Con il quotidiano di ieri, così si diceva, oggi ci si incarta il pesce. Non Periscopio, la sua “informazione verticale” non invecchia mai e dal nostro archivio di quasi 50.000 articoli (disponibile gratuitamente) si pescano continuamente contenuti utili per integrare le ultime notizie uscite. Non troverete mai, come succede in quasi tutti i quotidiani on line,  le prime tre righe dell’articolo in chiaro… e una piccola tassa per poter leggere tutto il resto.

Sembra una frase retorica ma non lo è: “Periscopio è un giornale senza padrini e senza padroni”. Siamo orgogliosamente antifascisti, pacifisti, nonviolenti, femministi, ambientalisti. Crediamo nella Sinistra (anche se la Sinistra non crede più a se stessa), ma non apparteniamo a nessuna casa politica, non fiancheggiamo nessun partito e nessun leader. Anzi, diffidiamo dei leader e dei capipopolo, perfino degli eroi. Non ci piacciono i muri, quelli materiali come  quelli immateriali, frutto del pregiudizio e dell’egoismo. Ci piace “il popolo” (quello scritto in Costituzione) e vorremmo cancellare “la nazione”, premessa di ogni guerra e  di ogni violenza.

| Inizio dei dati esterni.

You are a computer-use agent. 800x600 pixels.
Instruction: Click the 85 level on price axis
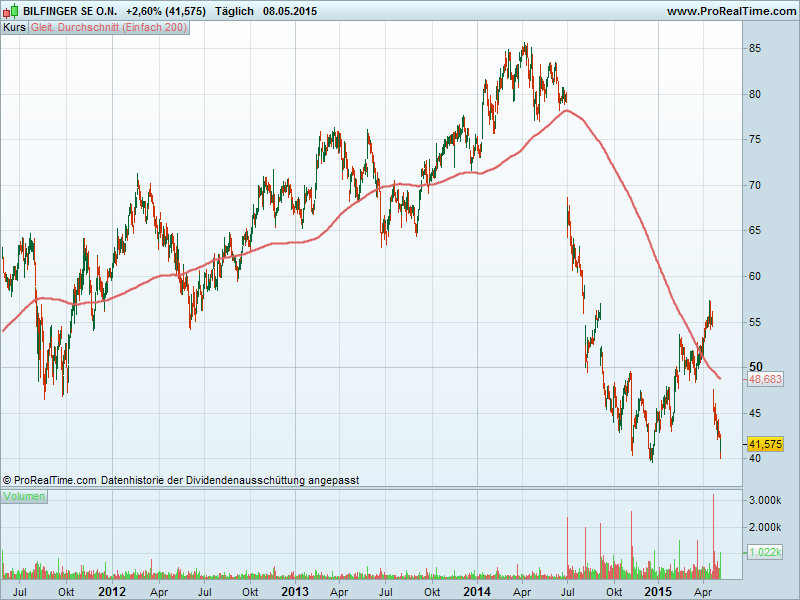[x=757, y=48]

Periscopio è quindi un giornale popolare, non nazionalpopolare. Un quotidiano “generalista”,  scritto per essere letto da tutti (“quelli che hanno letto milioni di libri o che non sanno nemmeno parlare” F. De Gregori), da tutti quelli che coltivano la curiosità, e non dalle elites, dai circoli degli addetti ai lavori, dagli intellettuali del vuoto e della chiacchiera.